→ TO DO
Rescale the stretch from the line containing "Where should I" through the line containing "point(230,671)", both included, and give only those lines. Rewrite them with the requests unchanged, multiply every coordinate in the answers by 2.3, round each to a whole number with halves going up, and leave the pictures out.

→ ENTRIES
------------------------------------------------------------------------

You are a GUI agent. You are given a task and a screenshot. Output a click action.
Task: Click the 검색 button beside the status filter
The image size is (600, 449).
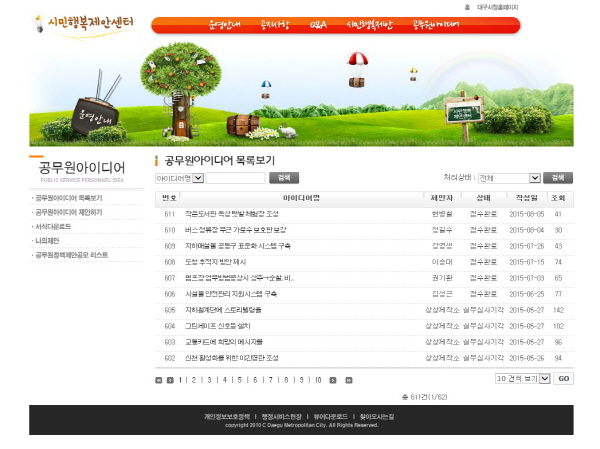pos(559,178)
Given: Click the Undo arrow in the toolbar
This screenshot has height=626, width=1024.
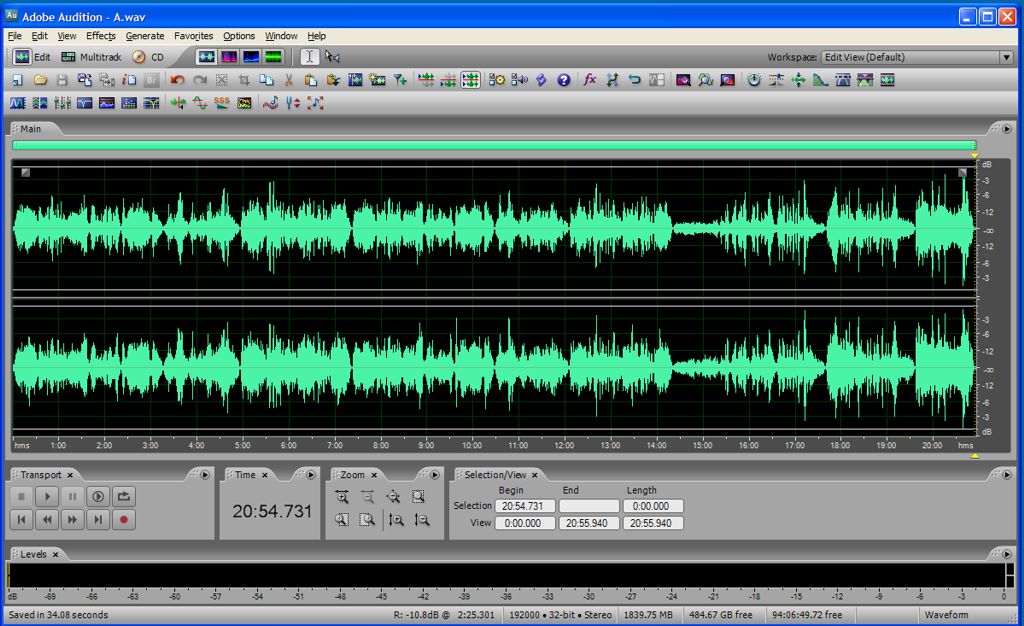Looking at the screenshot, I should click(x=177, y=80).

------------------------------------------------------------------------

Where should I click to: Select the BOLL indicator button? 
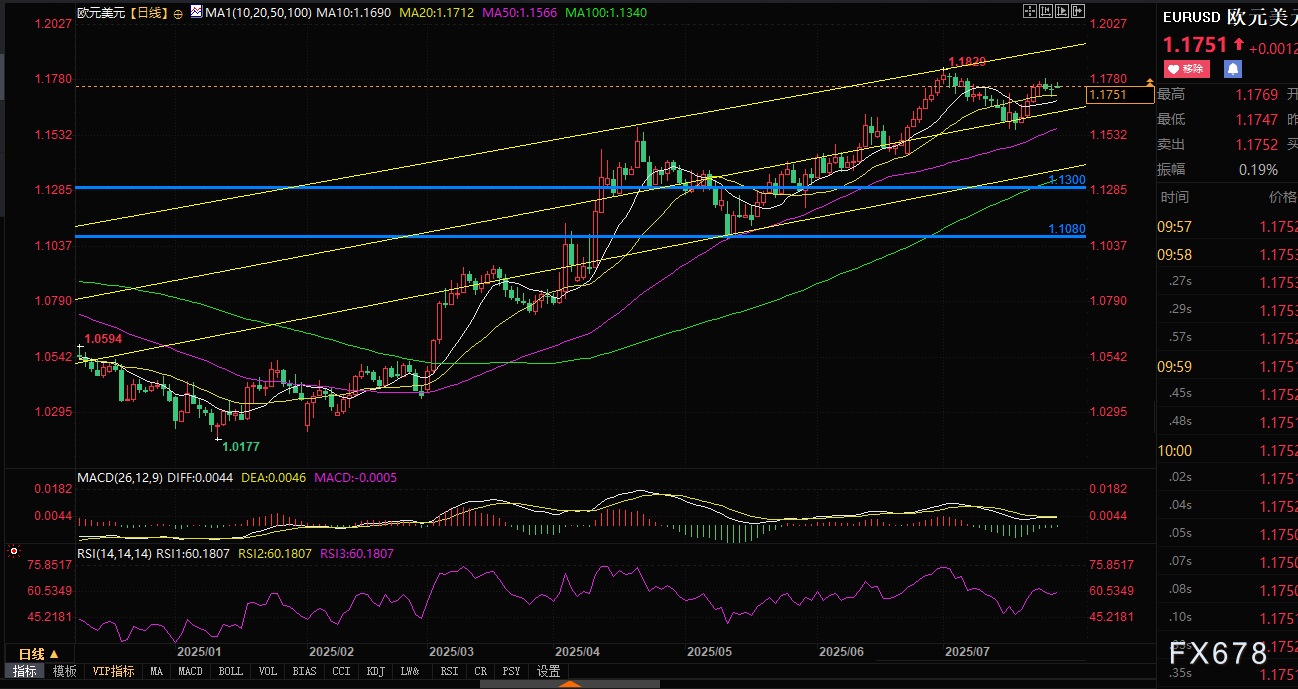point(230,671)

------------------------------------------------------------------------

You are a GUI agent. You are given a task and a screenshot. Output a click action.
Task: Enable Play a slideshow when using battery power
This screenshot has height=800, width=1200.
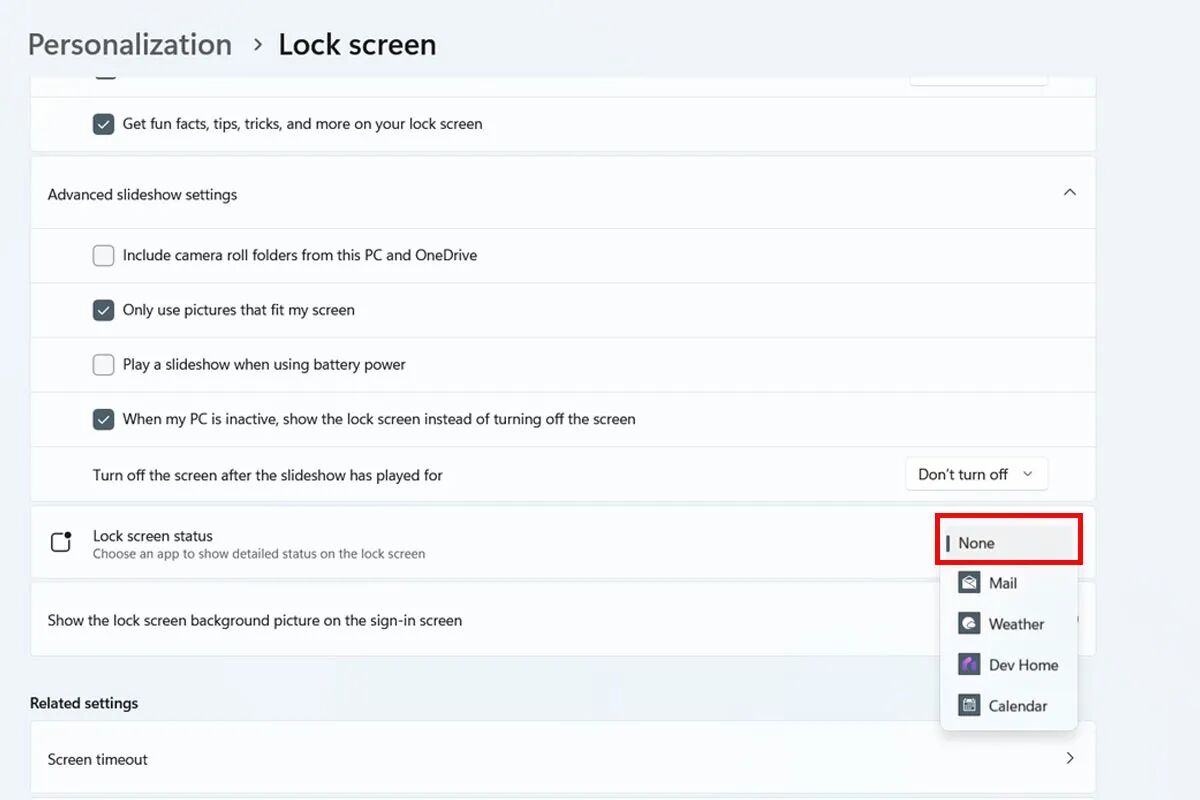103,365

------------------------------------------------------------------------

→ WRITTEN RESPONSE
Where should I click to: Select the BOLL indicator button? 
point(529,1543)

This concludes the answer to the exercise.